Vol hebdomadaire depuis Bruxelles jusqu’à la station balnéaire d’Hurghada, route côtière jusqu’au petit port de Hamata, entre mer et désert. Halte dans un bourg couleur locale, pour un festin de fruits de mer, crustacés, poissons grillés les pieds dans l’eau. Et ce foisonnement de légumes mitonnés à l’orientale que Mohamed, le cuisinier du Nooraya, déclinera en variations savoureuses tout au long de la semaine à venir.

Séquence émotion

J’embarque pour deux heures de traversée au lever du soleil, qui repeint en rose la skyline de dunes et de rocaille, notre futur spectacle quotidien. Le comité d’accueil est à la hauteur : un banc de dauphins à long bec salue joyeusement l’arrivée du bateau sur son terrain de jeu. Première séquence émotion.
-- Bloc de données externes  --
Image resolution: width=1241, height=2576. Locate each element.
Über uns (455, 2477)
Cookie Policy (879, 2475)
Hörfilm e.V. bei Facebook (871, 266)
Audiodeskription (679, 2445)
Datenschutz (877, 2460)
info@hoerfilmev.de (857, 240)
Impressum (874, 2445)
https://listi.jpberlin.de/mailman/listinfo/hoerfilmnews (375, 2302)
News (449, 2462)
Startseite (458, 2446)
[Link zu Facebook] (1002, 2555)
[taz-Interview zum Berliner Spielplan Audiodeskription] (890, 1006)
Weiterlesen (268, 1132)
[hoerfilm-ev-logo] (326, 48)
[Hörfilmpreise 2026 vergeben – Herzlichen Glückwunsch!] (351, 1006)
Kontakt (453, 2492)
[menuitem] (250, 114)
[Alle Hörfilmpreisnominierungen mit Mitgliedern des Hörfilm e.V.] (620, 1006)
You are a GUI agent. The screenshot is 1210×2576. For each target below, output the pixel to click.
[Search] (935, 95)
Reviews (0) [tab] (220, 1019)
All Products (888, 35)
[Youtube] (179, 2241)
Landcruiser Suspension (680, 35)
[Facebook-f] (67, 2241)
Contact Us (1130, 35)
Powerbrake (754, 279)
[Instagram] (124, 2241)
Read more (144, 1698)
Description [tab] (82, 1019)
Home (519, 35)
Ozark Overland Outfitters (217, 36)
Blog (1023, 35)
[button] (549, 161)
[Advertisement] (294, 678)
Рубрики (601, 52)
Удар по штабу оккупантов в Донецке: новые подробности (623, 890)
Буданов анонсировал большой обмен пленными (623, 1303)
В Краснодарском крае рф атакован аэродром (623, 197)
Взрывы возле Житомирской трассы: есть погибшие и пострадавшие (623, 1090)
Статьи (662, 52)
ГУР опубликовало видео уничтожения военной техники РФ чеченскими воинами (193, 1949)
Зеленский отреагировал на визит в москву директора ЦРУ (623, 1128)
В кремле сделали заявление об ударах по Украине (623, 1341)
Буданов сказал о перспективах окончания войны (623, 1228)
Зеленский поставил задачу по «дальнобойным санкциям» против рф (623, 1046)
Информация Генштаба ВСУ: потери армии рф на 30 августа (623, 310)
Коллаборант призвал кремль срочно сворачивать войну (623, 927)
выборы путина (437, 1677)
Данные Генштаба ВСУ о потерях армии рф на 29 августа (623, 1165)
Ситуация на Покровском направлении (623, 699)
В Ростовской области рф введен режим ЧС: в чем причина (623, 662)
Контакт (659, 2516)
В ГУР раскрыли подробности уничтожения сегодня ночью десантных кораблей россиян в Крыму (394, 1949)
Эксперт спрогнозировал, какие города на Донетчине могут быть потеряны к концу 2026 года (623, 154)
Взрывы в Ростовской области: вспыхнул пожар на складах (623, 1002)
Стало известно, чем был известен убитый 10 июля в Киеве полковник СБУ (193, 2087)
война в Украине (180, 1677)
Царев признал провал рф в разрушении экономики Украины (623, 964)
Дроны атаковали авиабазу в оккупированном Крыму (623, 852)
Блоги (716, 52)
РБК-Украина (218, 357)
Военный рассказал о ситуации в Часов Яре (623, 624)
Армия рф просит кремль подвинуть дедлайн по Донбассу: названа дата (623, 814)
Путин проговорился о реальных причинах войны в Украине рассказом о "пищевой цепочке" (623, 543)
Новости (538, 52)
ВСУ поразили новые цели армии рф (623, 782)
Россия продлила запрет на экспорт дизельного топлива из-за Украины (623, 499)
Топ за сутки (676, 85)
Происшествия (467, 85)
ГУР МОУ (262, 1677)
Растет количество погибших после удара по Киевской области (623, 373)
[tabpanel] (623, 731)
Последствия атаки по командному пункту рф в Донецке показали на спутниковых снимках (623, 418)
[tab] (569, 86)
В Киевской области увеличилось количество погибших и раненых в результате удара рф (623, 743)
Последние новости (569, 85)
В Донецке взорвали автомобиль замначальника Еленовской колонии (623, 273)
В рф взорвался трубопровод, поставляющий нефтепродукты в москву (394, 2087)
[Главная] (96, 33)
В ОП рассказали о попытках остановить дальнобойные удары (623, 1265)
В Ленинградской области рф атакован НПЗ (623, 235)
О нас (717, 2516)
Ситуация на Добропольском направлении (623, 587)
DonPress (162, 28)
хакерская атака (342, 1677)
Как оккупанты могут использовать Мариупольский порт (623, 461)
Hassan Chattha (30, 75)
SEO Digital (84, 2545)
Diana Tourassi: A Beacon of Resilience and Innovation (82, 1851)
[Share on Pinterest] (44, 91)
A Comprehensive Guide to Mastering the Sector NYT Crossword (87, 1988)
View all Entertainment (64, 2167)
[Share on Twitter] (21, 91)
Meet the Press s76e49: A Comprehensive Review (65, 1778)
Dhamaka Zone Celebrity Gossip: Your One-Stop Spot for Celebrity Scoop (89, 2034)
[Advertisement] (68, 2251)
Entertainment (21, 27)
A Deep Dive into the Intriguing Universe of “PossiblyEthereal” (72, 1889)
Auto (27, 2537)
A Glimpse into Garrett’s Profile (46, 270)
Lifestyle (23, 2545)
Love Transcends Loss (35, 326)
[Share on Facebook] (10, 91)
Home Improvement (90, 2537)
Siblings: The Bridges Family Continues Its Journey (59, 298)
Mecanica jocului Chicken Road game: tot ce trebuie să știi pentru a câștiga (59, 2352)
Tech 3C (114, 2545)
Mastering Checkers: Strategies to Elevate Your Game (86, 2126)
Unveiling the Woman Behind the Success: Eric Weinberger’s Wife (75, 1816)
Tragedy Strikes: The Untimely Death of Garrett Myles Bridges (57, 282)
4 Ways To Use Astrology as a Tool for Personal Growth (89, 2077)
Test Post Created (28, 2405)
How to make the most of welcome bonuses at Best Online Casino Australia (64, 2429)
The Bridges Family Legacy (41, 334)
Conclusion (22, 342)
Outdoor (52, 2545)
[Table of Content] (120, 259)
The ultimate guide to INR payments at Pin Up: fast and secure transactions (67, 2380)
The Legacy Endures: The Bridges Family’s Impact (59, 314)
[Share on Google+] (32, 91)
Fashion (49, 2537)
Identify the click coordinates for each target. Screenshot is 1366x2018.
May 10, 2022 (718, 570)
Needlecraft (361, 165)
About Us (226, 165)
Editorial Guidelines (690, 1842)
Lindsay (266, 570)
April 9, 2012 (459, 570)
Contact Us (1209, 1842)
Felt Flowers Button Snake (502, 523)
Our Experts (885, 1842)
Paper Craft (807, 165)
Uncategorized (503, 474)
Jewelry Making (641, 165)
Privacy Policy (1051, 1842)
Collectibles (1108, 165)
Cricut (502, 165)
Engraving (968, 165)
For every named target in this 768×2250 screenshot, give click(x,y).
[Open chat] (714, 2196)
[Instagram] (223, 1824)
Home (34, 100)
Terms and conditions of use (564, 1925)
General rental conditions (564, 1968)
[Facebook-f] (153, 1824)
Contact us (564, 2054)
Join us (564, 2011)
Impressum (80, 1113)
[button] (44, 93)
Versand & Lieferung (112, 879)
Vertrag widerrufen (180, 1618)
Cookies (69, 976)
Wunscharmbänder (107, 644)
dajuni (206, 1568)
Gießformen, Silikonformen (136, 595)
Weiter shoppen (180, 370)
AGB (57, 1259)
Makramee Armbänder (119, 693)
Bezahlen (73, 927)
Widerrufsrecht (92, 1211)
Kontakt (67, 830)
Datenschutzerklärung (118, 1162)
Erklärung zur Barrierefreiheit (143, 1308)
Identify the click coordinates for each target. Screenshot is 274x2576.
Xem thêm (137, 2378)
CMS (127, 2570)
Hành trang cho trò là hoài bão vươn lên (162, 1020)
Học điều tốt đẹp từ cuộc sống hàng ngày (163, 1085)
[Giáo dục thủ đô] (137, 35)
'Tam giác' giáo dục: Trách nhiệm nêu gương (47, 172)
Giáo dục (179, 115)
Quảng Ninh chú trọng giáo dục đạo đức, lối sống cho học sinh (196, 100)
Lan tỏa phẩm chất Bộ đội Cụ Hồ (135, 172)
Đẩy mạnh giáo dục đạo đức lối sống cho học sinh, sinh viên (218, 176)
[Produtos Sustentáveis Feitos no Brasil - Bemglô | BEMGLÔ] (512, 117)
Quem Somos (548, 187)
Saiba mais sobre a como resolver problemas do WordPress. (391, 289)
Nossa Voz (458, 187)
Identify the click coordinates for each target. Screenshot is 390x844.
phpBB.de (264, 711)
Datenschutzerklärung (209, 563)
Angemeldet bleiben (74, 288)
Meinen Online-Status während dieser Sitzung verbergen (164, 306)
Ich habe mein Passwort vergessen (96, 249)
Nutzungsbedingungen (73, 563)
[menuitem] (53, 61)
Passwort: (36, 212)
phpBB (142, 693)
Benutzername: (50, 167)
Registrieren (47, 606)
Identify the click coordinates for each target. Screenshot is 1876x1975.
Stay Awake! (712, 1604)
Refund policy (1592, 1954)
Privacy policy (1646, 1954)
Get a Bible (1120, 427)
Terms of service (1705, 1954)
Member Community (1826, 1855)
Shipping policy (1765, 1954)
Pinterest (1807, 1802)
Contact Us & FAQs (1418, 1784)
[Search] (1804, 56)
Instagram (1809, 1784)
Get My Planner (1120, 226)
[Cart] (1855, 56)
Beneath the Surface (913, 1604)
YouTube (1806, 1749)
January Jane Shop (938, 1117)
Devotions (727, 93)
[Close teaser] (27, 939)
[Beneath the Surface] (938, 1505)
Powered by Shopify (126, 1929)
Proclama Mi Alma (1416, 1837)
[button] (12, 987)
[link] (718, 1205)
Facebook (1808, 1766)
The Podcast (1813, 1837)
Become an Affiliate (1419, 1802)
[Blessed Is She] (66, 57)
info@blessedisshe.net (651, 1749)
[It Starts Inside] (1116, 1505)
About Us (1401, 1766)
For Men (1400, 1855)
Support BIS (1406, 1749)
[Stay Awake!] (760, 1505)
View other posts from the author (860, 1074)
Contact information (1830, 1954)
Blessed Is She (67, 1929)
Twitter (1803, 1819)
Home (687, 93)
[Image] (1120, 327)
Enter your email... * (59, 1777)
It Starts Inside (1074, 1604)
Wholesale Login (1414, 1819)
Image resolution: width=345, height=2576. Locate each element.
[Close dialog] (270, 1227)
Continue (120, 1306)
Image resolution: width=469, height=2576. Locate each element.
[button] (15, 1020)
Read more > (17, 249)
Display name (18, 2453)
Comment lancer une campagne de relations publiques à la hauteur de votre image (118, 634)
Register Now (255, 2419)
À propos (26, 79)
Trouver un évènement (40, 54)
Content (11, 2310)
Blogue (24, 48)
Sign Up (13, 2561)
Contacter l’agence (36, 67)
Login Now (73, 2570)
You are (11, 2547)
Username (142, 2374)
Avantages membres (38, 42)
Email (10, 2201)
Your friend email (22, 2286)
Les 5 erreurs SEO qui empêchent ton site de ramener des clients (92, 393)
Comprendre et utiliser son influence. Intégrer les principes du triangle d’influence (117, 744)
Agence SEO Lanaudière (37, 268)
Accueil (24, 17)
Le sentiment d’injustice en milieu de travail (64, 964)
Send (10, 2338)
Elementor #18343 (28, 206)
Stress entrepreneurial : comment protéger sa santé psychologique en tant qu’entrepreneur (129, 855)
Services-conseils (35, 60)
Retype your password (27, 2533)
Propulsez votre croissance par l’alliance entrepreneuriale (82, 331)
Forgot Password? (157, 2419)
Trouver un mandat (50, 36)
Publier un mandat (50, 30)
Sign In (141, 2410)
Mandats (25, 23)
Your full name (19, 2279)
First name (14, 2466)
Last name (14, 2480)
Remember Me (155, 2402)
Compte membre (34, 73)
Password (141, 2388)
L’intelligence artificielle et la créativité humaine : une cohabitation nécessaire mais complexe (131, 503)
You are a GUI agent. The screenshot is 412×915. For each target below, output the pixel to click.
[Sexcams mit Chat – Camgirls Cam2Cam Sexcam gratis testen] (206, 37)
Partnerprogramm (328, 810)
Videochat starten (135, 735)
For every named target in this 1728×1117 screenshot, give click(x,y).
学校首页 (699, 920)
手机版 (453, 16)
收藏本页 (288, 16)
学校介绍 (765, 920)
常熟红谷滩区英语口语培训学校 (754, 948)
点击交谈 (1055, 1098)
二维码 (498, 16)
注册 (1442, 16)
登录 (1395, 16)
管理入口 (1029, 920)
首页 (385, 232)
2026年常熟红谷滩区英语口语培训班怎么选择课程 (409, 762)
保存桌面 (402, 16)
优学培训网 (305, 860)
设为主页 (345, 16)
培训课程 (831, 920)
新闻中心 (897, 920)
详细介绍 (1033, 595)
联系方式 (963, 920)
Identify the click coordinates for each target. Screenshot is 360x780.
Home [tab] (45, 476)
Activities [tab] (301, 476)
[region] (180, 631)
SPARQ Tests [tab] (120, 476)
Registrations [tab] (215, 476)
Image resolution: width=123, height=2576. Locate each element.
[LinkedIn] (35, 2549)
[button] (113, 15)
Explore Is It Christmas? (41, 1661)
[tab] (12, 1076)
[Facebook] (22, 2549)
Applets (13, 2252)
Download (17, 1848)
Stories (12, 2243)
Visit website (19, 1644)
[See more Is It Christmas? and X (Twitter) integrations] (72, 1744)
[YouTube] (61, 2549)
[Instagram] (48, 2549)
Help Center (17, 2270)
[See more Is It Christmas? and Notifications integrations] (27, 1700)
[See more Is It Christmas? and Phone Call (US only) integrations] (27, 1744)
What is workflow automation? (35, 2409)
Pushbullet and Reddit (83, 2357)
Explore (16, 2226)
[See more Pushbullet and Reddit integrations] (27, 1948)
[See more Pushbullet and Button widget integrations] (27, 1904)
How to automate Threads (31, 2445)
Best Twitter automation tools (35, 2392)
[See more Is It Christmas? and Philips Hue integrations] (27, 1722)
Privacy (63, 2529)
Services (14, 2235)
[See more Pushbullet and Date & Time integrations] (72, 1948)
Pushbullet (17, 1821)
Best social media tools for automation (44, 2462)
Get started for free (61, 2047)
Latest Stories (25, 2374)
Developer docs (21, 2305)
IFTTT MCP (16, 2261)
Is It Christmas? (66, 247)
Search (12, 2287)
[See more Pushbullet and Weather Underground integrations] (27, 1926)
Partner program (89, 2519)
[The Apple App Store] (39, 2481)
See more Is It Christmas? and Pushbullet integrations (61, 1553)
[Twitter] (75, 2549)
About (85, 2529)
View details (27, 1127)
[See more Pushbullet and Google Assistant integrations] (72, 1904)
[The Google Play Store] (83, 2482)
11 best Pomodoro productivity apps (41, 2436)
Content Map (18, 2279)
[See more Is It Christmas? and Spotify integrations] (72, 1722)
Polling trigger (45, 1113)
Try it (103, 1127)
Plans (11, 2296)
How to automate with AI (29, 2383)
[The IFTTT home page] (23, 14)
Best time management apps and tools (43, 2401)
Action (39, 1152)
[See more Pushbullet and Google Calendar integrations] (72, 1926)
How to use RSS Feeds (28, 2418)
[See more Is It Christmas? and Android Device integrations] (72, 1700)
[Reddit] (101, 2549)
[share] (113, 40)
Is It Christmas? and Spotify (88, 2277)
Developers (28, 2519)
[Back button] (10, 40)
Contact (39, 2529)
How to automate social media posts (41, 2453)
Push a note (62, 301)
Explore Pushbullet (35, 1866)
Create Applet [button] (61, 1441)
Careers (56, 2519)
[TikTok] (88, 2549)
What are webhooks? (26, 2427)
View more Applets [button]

Il a suffi d’un séjour sur le bateau d’une amie dans la baie de Sataya pour que Pati Verbist en tombe définitivement amoureuse. C’était en 2007. Nager avec les dauphins, pour moi, c’était un mythe. J’ai rarement éprouvé une émotion pareille. Née au Congo de parents belges chassés après l’indépendance, élevée au Liban puis en Italie avant de revenir en Belgique, Pati a toujours voyagé, jusqu’en Amérique latine. L’Égypte fut une révélation. La Mer Rouge, ses dauphins et son ciel infini, un bouleversement. À mon retour, j’étais en manque, j’ai connu la dépression.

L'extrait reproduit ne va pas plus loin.